I hadn't heard Windows 10 was vulnerable to this. Ars state it's not:
https://arstechnica.co.uk/security/2...dows-versions/ whereas previous ones such as Windows 8 and 7 are still in their extended support cycles so should have been patched already. Any Windows 8 or 7 machine that kept up to date would also not be vulnerable.
This post better explains what happened:
https://www.troyhunt.com/everything-...pt-ransomware:
Quote:
|
It's able to do this where the machine supporting the protocol has not received the critical MS-17-010 security patch from Microsoft which was issued on the 14th of March and addresses vulnerabilities in SMBv1 (Microsoft doesn't mention SMBv2 but Kaspersky has stated that WannaCry targets v2 as has Symantec). In other words, you had to be almost 2 months behind in your patch cycle in order to get hit with this.
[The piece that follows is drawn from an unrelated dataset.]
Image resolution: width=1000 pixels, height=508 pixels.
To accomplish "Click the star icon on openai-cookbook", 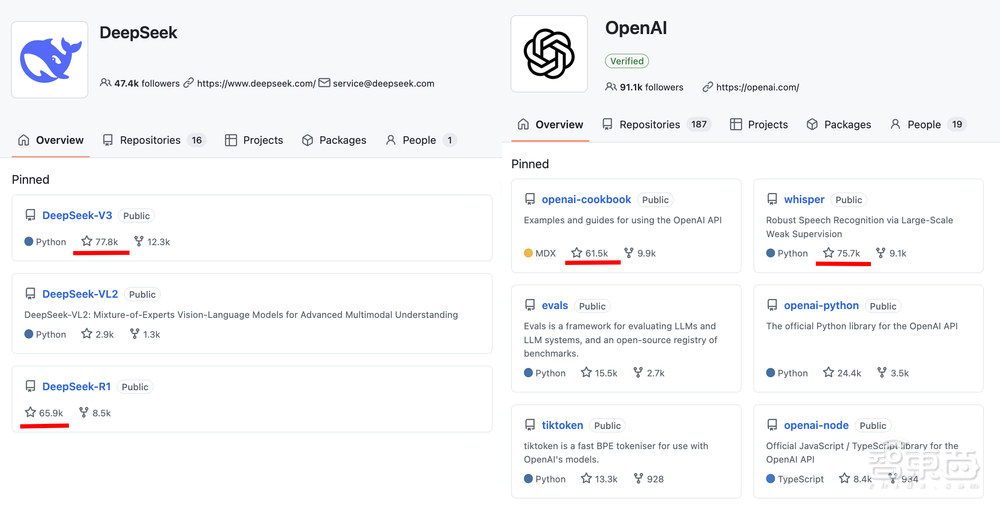I will (x=576, y=253).
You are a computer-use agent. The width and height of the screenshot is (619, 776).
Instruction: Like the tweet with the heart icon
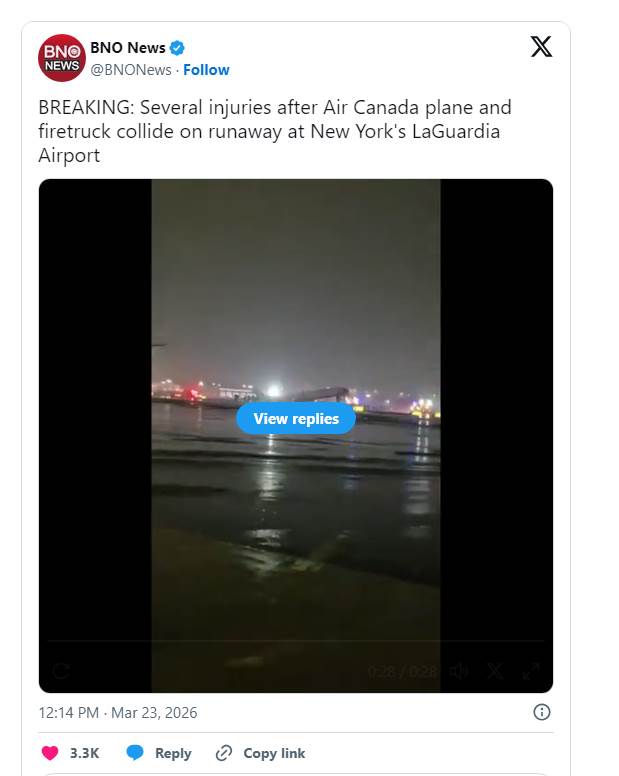point(50,753)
Windows 10 machines were not subject to the vulnerability this patch addressed and are therefore not at risk of the malware propagating via this vector. Likewise, I've seen no commentary suggesting that other SMB implementations such as Samba are impacted.
|
So the flaw in previous versions of Windows allowed this to spread so fast. A single computer might be hit by the negligence of staff but unpatched computers caused to to spread.